Vincenzo Calò
Decomporre Ed. 2014
Recensione a cura di Dulcinea Annamaria Pecoraro
La scrittura da sempre è il mezzo che esterna i sentimenti più intimi o una monade che trasporta messaggi rivoluzionari, racchiusi in pochi versi e dettagliati da una spiccata capacità di osservare quello che ci circonda, con occhi liberi da bende e mani pronte all’azione. Chi pensa che il poeta sia un sognatore rinchiuso nella sua malinconia o dannato guscio, prende un abbaglio.
Sicuramente testimoniare, alzando la testa e vivendo nel tempo, con la consapevolezza di quanto la memoria sia la storia di vicende più o meno piacevoli, diventa il compito e la costruzione.
Calò riesce a sfidare l’ipocrisia e la corruzione del tempo, ribadendo concetti, sensazioni, crisi, invocando il senso illuminato perso in reazioni chimiche o armate.
Racconta la quotidiana miseria in cui l’umanità si sta vestendo e ammonisce, come un padre fa con il proprio figlio, attraverso l’uso della parola: “… le mie poesie attentano alle tue ossa/ mentre corri su strade che ricorderanno strati di superfluo sotto il Sole…”.
Ribadisce quanta creatività sia a portata di mano e come nei “numeri”, cadiamo e censuriamo, generando dipendenze e odio. Il potere rende schiavi e bugiardi: “Falsi professionisti di un amaro sfogo eleggiamo/ per concentrarci sulla povertà disorganizzata/ sulla poesia rilassata, che accende il freddo/ palpeggiando seni strappati/ preannunciando i propositi per l’anno venturo…”.
Sottofondi carichi di forza che scuote e tenta la reazione, oltre il dramma o la commedia, Calò affonda con la sua penna e con la dialettica fissa la realtà, fotografandola abilmente.
Come in un viaggio, ci accompagna, senza negare nulla, senza bende o bavagli, senza privare anche il rischio dell’incontro con il dolore, la pazzia, lo stress, la solitudine, la morte o lo stesso amore.
“Dimmi cos’è l’amore se non me ne assumo il privilegio/ chi è che ti chiama quando non c’è tempo per fermarsi.”
Una scoperta delle coscienze, denudando anima e corpo, portando a naufragare e disperdere “sangue gratuito”.
In continuo movimento i versi di Calò formano trame e si intrecciano per slegare pensieri, formando poi metafore, immagini che compongono passaggi, epoche, giornate. “La bellezza di una ruota che non gira”, questo è quanto da un’attenta analisi siamo prossimi a diventare. La libertà troppo strumentalizzata dall’indifferenza, può alzare muri e silenzi. Ecco lo scopo del Poeta: “Spiegheremo, via sms, agli ubriachi di cultura/ come si generano le torture sulla signorina Fortuna”.

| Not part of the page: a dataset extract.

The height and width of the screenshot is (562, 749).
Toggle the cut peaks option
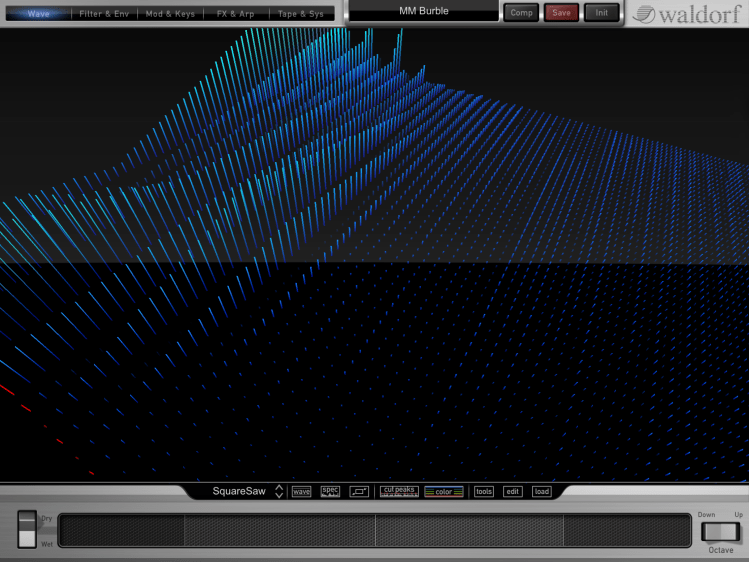tap(399, 492)
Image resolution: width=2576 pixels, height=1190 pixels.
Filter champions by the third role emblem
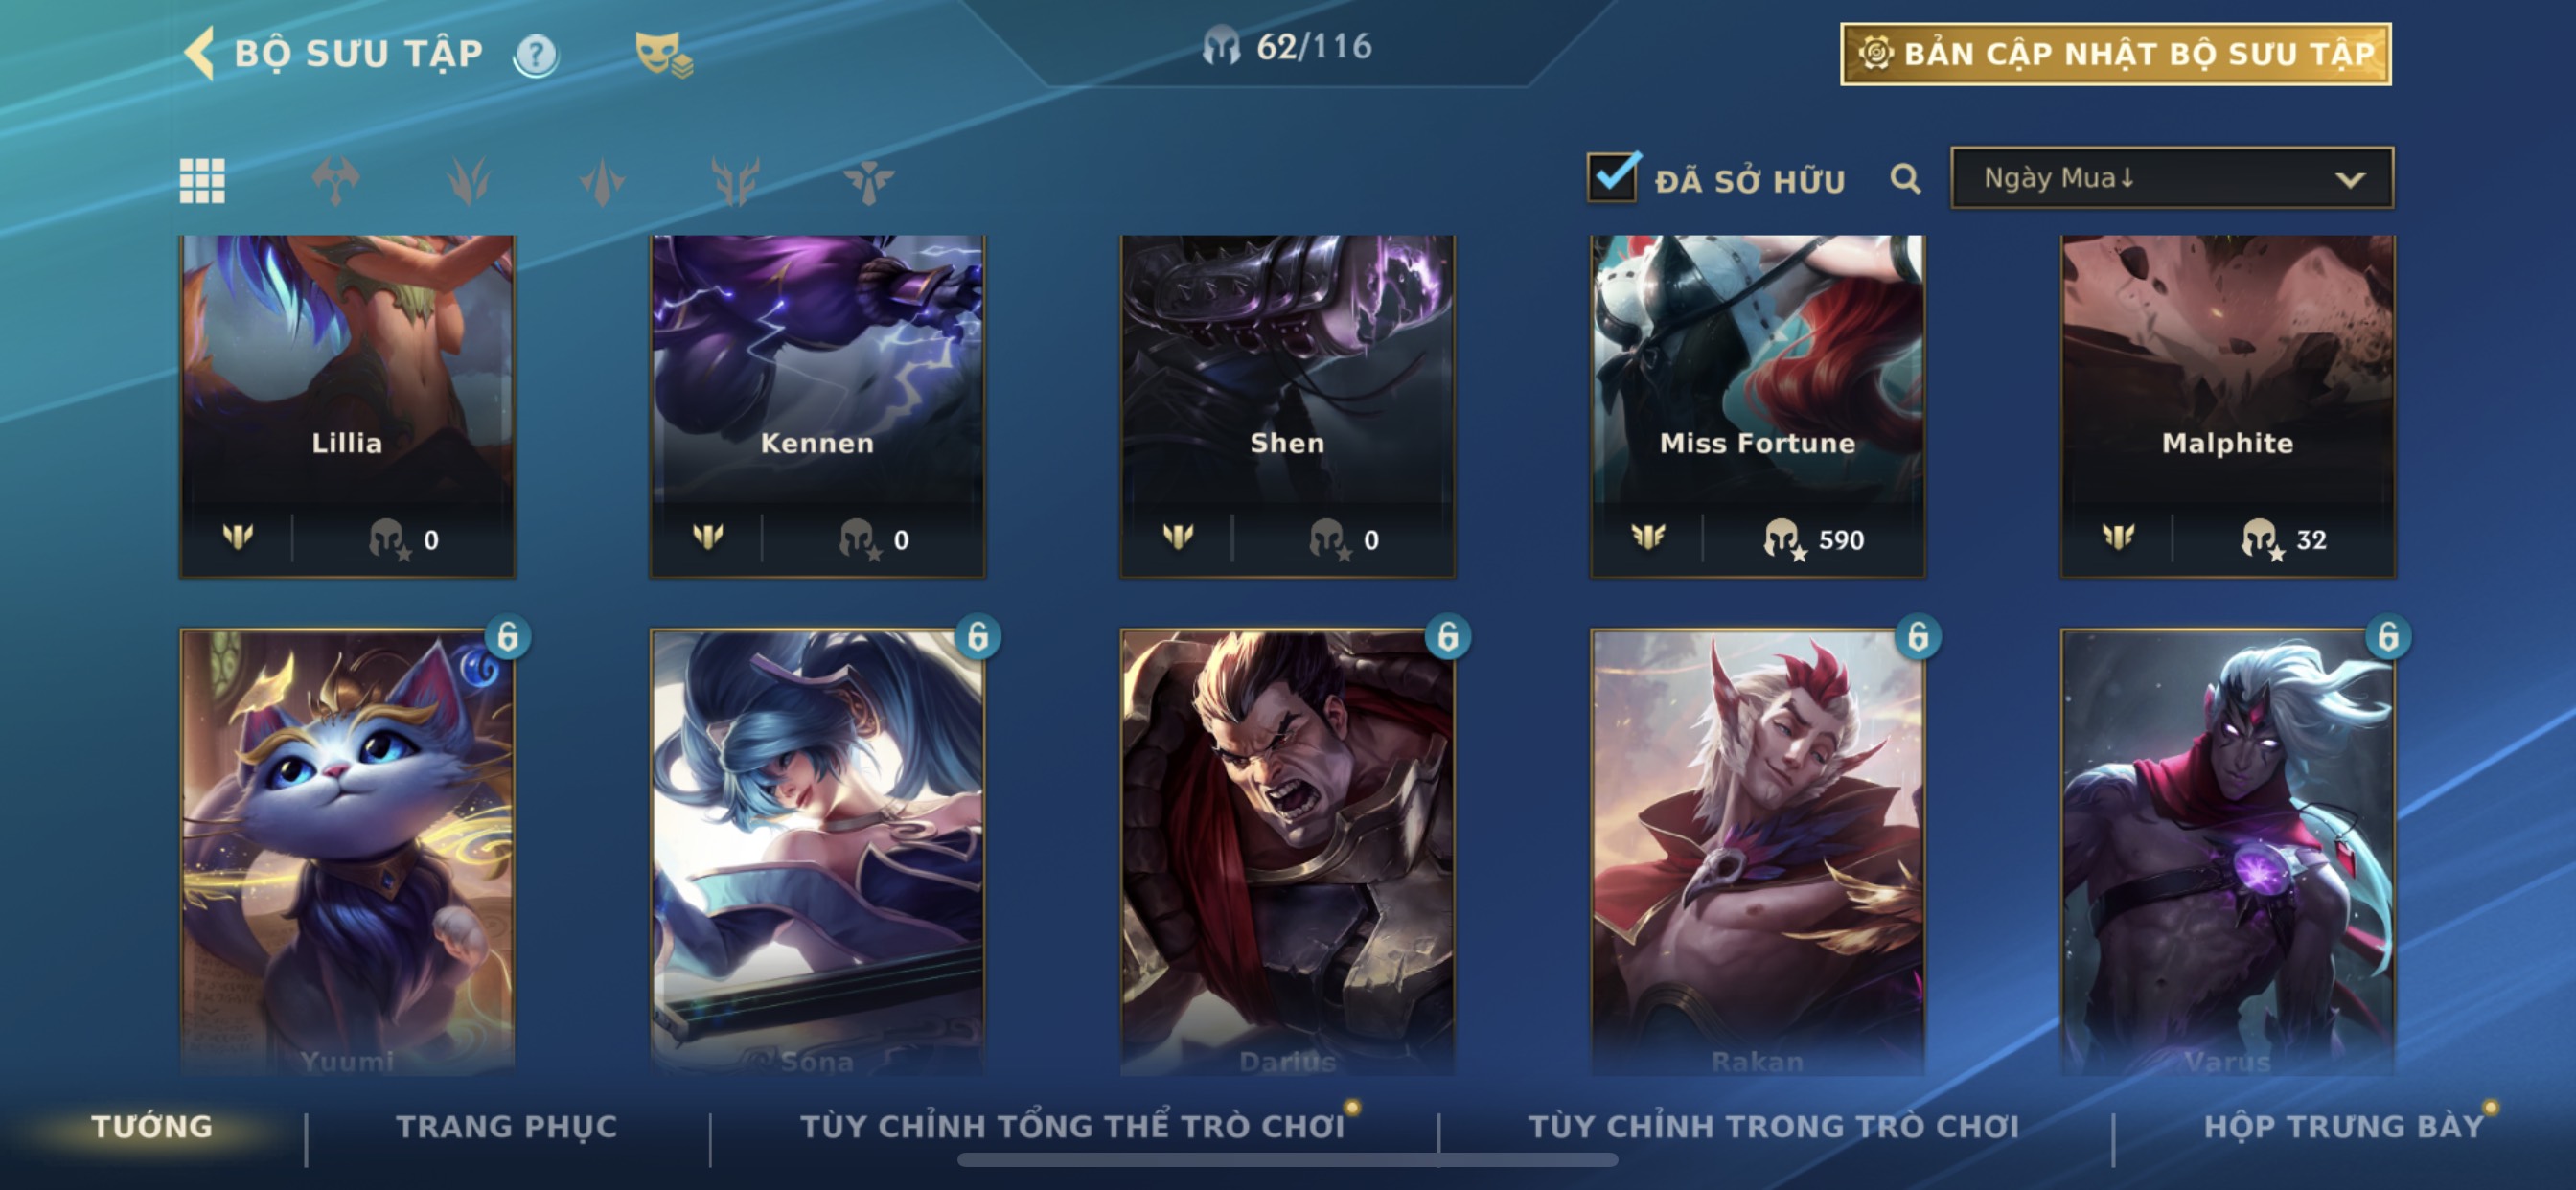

Allegorico e determinante, psicologico a tratti, nel disegnare una sorte, senza volere giudicare la ragione o il torto, ma nel trovare un senso capace di destare e svegliare dal disagio.
“Ricuciamo bottoni trovati casualmente/ rievocanti fiabe che male mai fanno/ sul piacere di vestirsi a disagio/ in uno spazio riconducibile alla pancia/ a riposo pur non facendosi accarezzare/ vista l’insana capacità d’essere fonti attendibili di una guerra civile/ tra stupidi calcolatori di complimenti, ch’evitano la visita medica …”.
Un fiume in piena alimentato dal desiderio di quella grazia eterna, lontana dalle mode e dal successo ossessivo e dalla sincera linea guida di “non farla pagare d’istinto/ agli acrobati della Speranza/ dell’espressività assonnata/ della Notte.”
Disarmante il tono, proteso solo nell’intento di denunciare, ricaricare, spiegare, crescendo esponenzialmente in un bene impacchettato male. Liriche che snocciolano contenuti profondi, calzanti, satirici, ubriacanti, mai doverosi o banali.
Un salto geniale di contenuto, che sradica i canoni imposti, senza rime o i “bon ton letterari”, ma ricchi di quell’essenza che “schiaffeggia” (in senso buono), riattivando sorrisi, volontà, sopravvivenza, ricerca.
“La generosità assume i petali del fiore che/ la realtà, fintamente misera e disperata/ fa crescere mentre viene tradita e abbandonata/ dal principe incolore, che s’avventura/ popolando irrinunciabili valori.”
Fuori dal sonno, accettare ciò che ruota attorno non è cosa semplice, ma tra sabbia, tempo, regole, contenuti, valorizzare un piacere non così prevedibile, è quello che si avrà, scartando il dono che Calò ci offre, seppure impacchettato male.